(Items from a data source)
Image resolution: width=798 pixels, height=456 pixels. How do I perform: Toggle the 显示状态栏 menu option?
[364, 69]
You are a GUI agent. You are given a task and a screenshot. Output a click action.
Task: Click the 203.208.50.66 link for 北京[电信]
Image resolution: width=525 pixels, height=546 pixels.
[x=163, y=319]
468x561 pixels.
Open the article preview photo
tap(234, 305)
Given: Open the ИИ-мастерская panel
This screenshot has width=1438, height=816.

* _Exercise task_
Please filter the data above, keeping each line that contains the string "screenshot" and copying those lines out. Case counts.

* _Solution for this exercise_
You are a GUI agent. You are given a task and a screenshot. Output a click action.
This screenshot has width=1438, height=816.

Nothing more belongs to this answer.